How Shazam Is Giving Apple Music the Street Cred It Needs

Reviews.com Staff
Reviews.com Staff

Apple Music is climbing the charts as the best music streaming service for discovering breakout artists.

Apple just launched a new Top 50 chart, a list of songs from emerging artists that are rising fast. The interesting part is the secret sauce behind the rankings: the chart is powered by data from Shazam, the app that uses a phone’s microphone to determine the name of a song that’s playing within earshot. Apple acquired Shazam in 2018 to the tune of $400 million.

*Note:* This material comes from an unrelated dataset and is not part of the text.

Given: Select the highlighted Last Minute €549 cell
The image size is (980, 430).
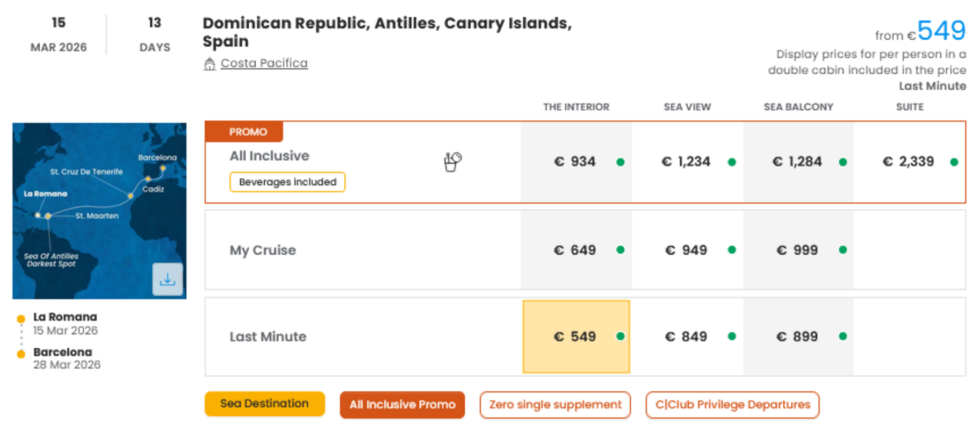Looking at the screenshot, I should click(x=575, y=336).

The chart, called the Shazam Discovery Top 50, is a list of tracks Shazam has identified as “up-and-coming songs from breaking artists,” updated weekly. The data from Shazam users (the app “connects” more than 1 billion people, according to the service) is used to create the list, although it’s unclear what filtering Shazam then applies to determine which songs are from artists who are about to break out.

Apple Music certainly isn’t the first music service to offer tools and lists to find breakout talent — in our review of the best music streaming services, we picked Spotify as the best for new music discovery for its own discover playlist and curated radio stations. However, Apple Music’s new chart has the advantage of being able to tap into the huge trove of data created by Shazam’s active users — a much larger number than the roughly 30 million Apple Music subscribers — effectively in real time.

The new chart highlights how useful Shazam’s data can be, beyond simply serving as an early warning system on emerging talent. As Sarah Perez at TechCrunch observes, Shazam can capture trending music at various points in its life cycle. For instance, if an old but not well-known song is featured in a commercial or movie, it could get a new lease on life. Back in 1986, the movie “Ferris Bueller’s Day Off” re-introduced great swaths of Generation X to the Beatles’ “Twist and Shout.”

It’s doubtful the Shazam Top 50 will move the needle for Apple’s subscriber numbers, but it has the potential of elevating the service in the minds of industry observers, scouts, record label executives, and other influencers in music. If Apple’s chart becomes a go-to barometer on which new artists the public is most curious about, it could provide a path for Apple Music to finally find the “street cred” it covets … and that Spotify always seems to have more of.